# STATED TASK
Can you rewrite all the rows below, requests included, shifting every coordinate in the answers by adding 133 to it? Leave the pictures out of your answer.

# DATA RECORDS
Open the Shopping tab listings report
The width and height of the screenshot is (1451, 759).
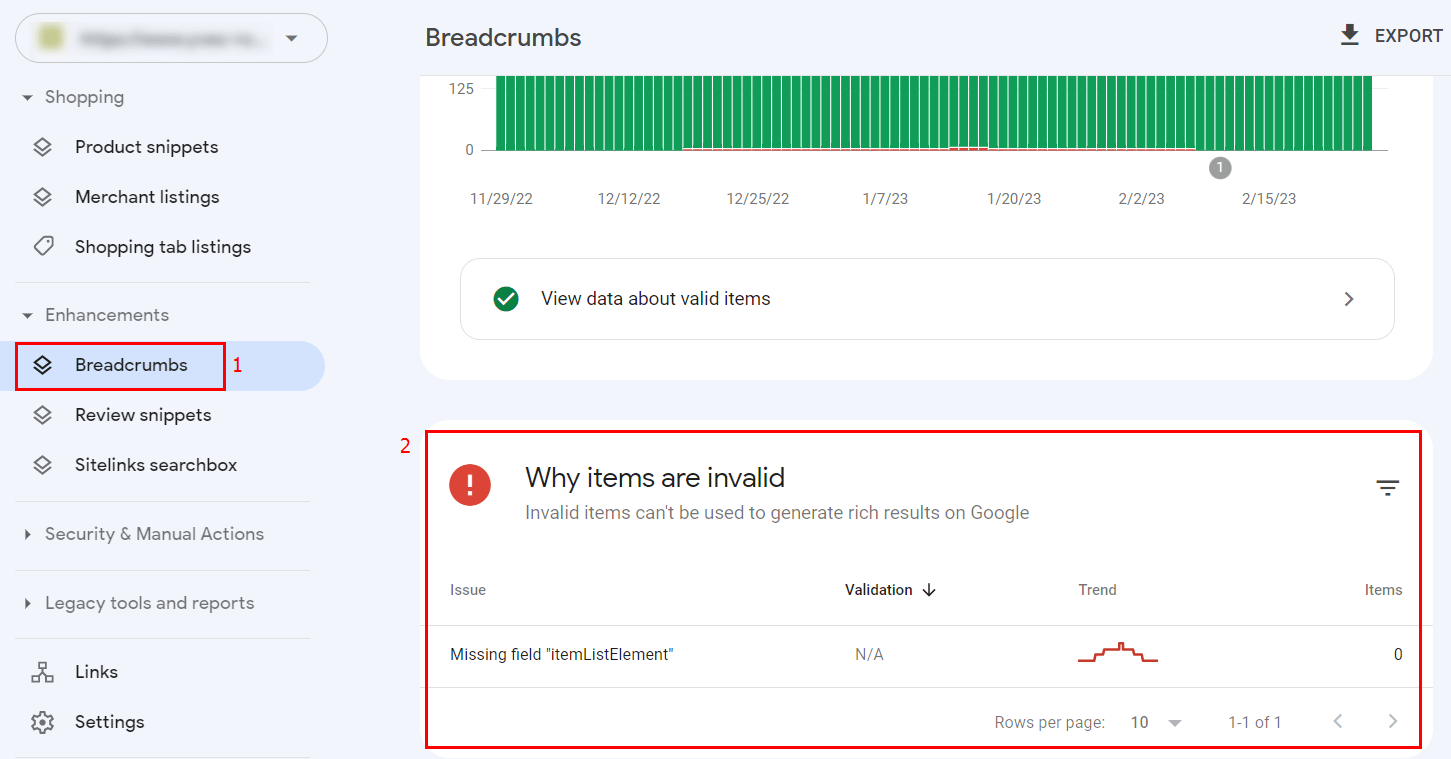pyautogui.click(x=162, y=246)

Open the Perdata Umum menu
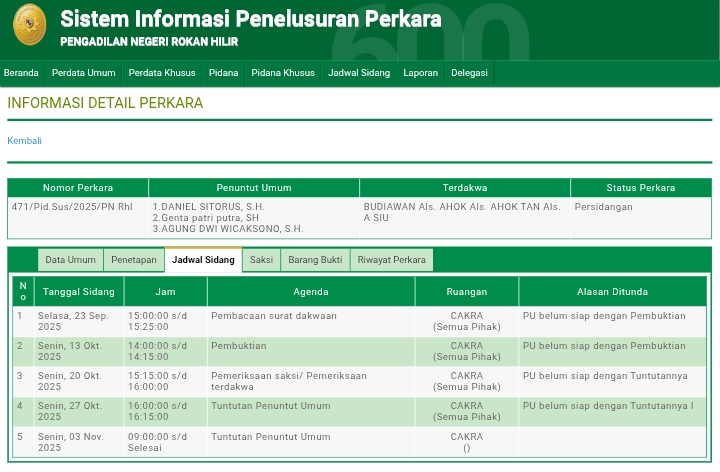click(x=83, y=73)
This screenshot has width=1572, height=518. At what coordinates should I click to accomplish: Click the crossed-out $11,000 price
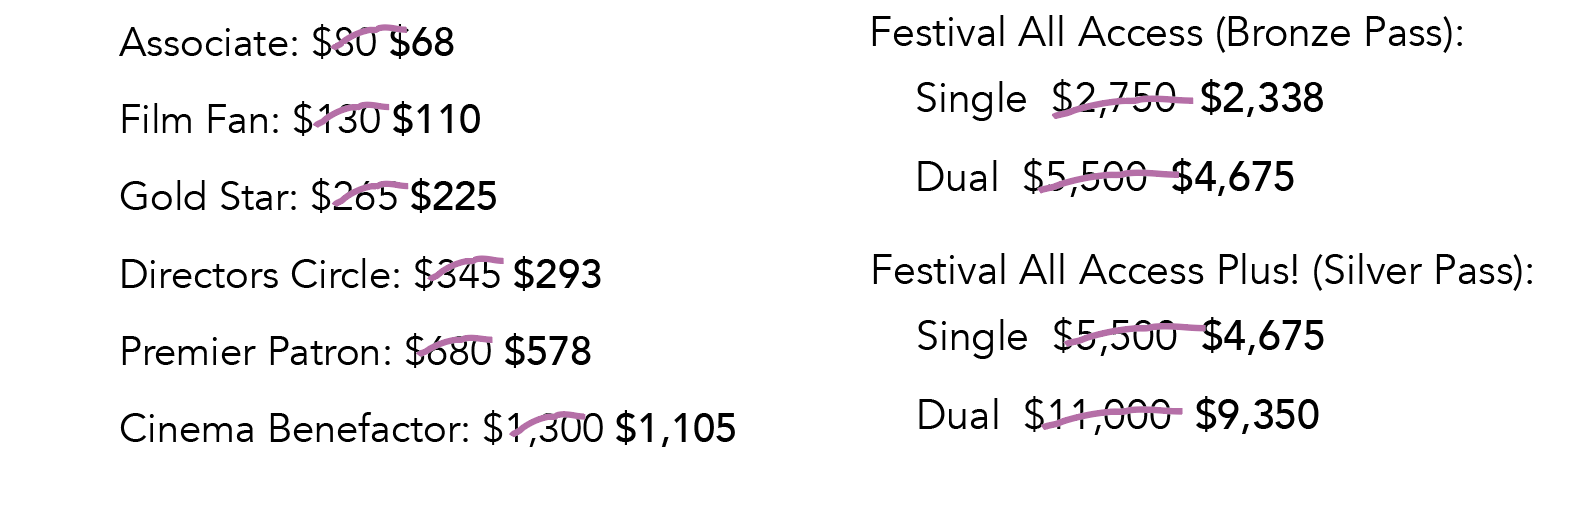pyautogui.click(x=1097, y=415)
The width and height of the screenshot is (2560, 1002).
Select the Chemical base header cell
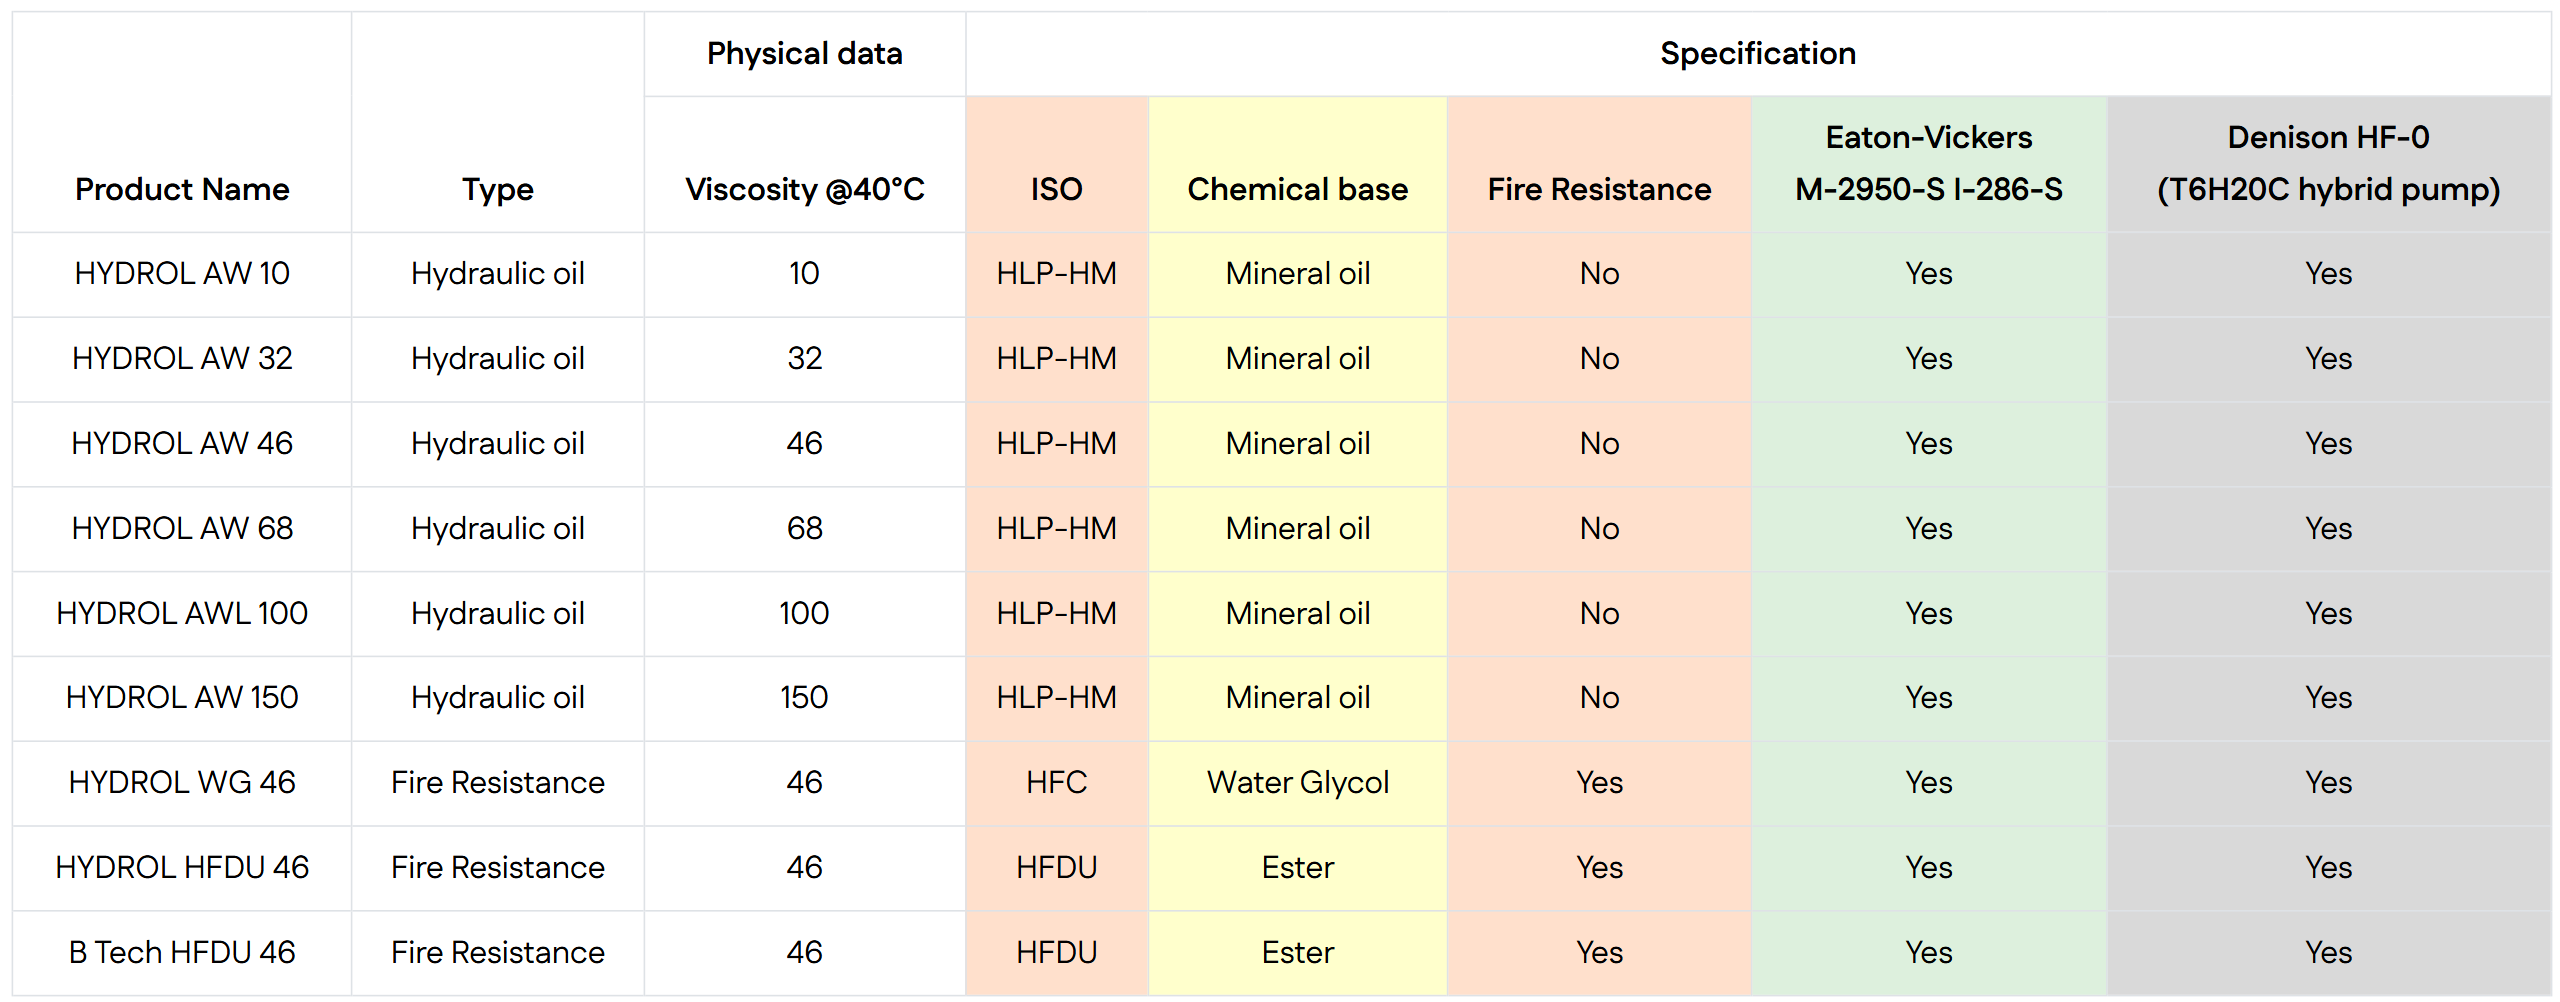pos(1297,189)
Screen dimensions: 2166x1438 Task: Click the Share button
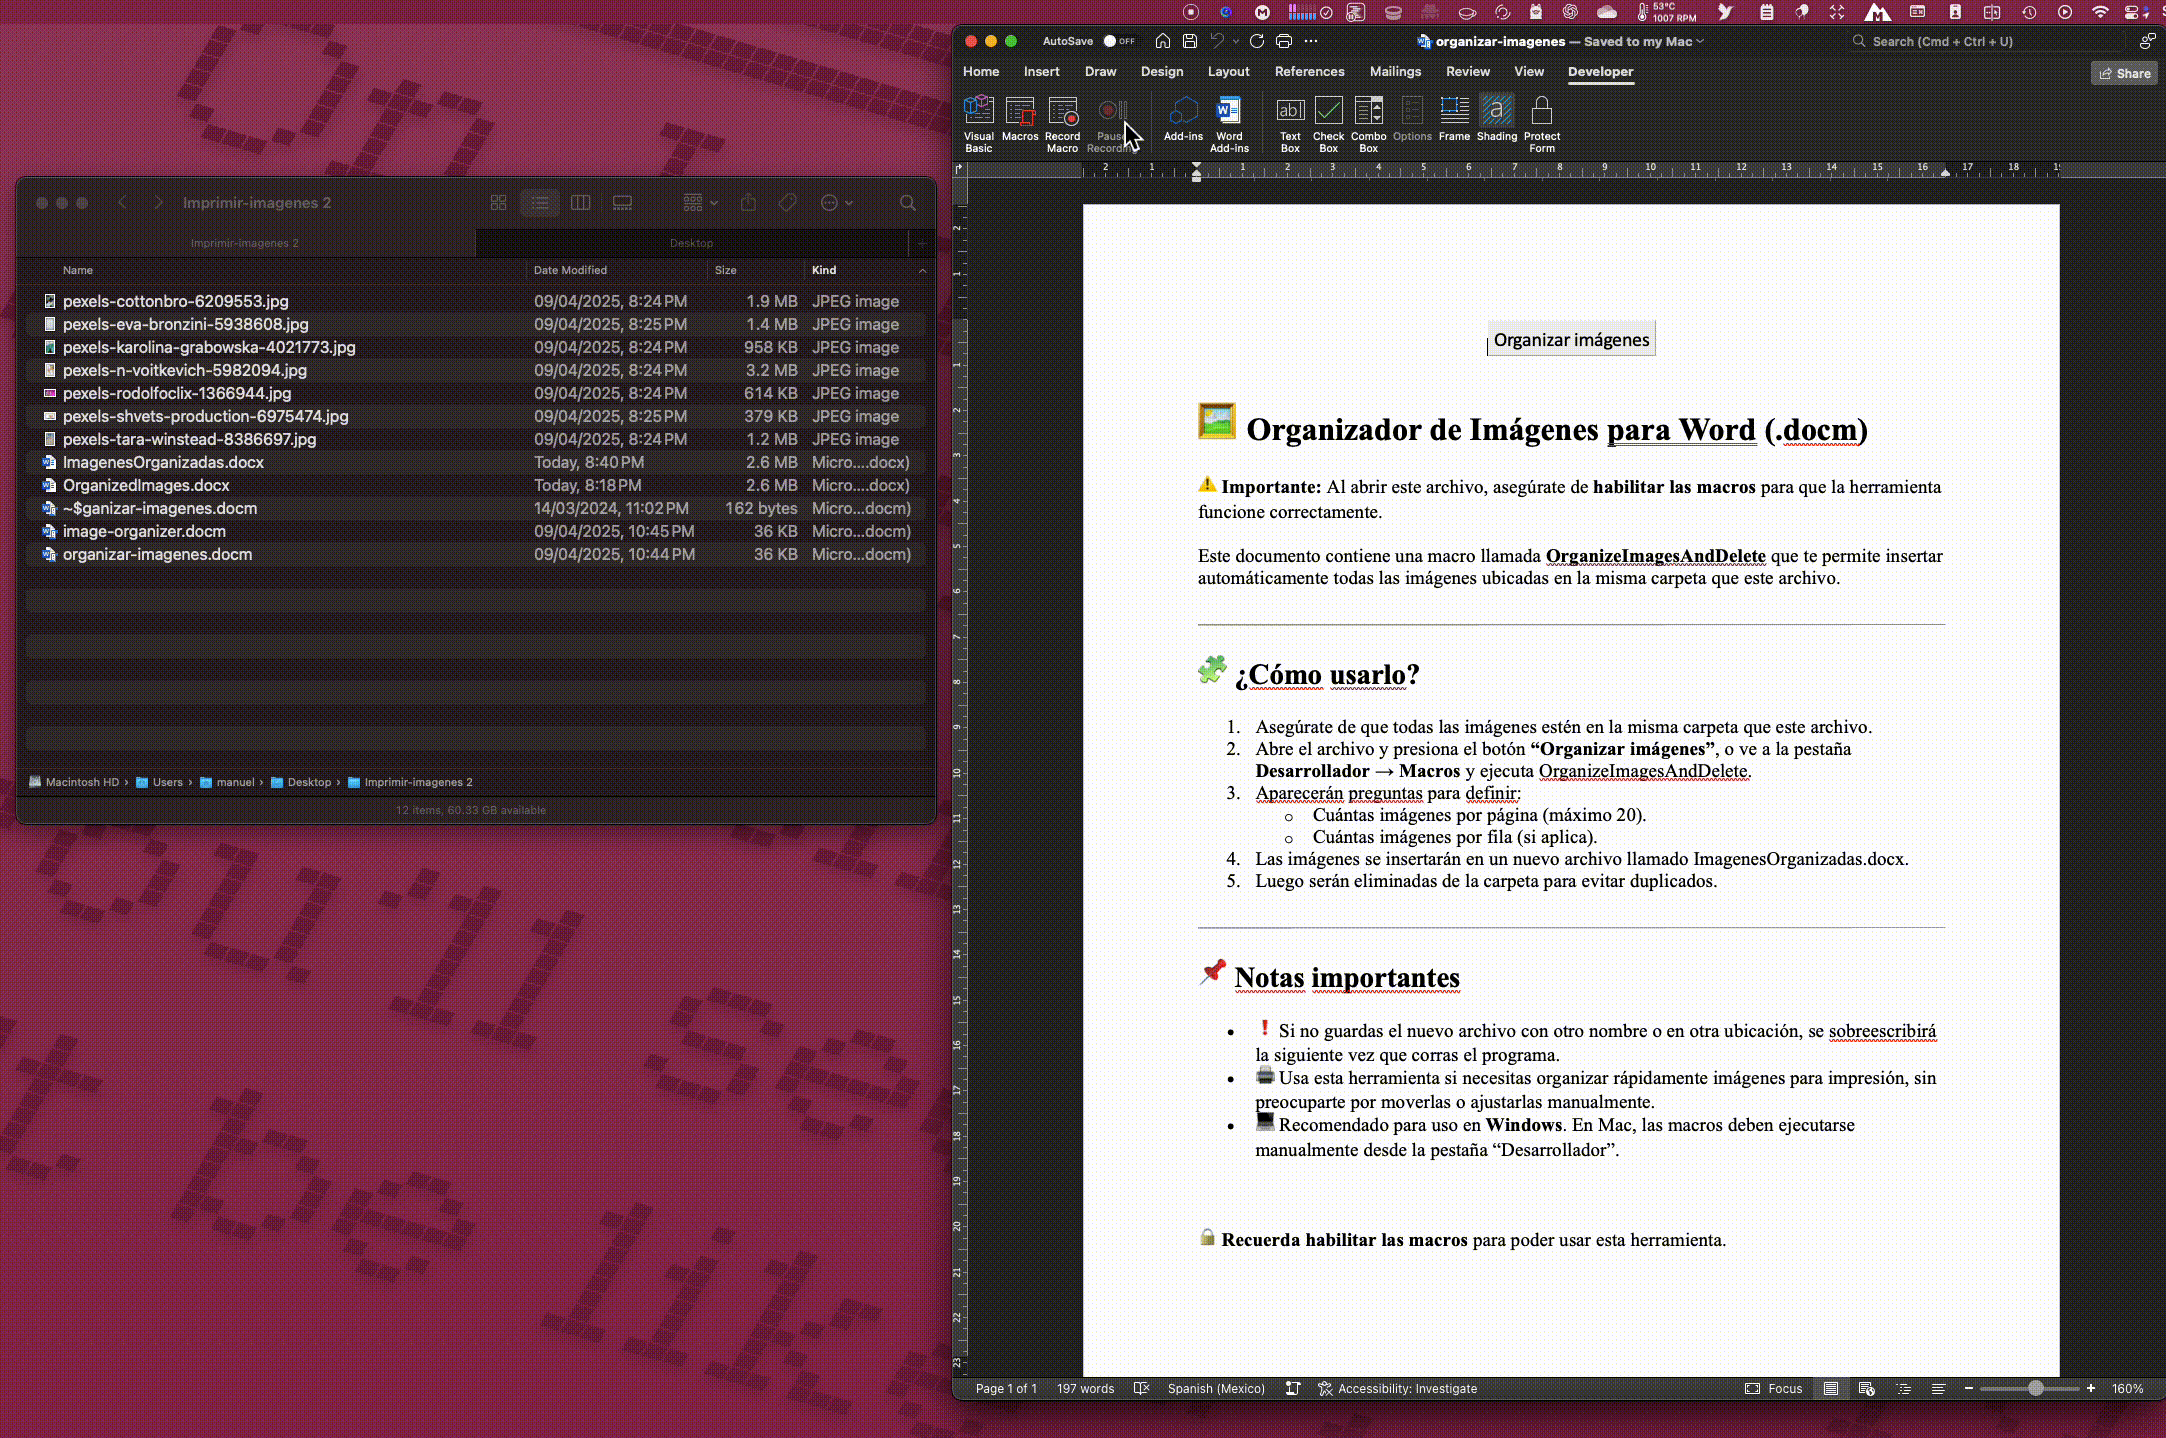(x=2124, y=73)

# RESULT OF THE TASK
Open the Shopping tab listings report
The width and height of the screenshot is (1451, 759).
pyautogui.click(x=295, y=379)

Open the Perdata Umum menu
click(x=216, y=206)
This screenshot has width=1572, height=518. At what coordinates should I click to accomplish: Click the crossed-out $11,000 price
pyautogui.click(x=1230, y=548)
The width and height of the screenshot is (2560, 1002).
Select the Chemical base header cell
pos(1430,322)
Screen dimensions: 2166x1438 Task: Click the Share button
(x=2257, y=206)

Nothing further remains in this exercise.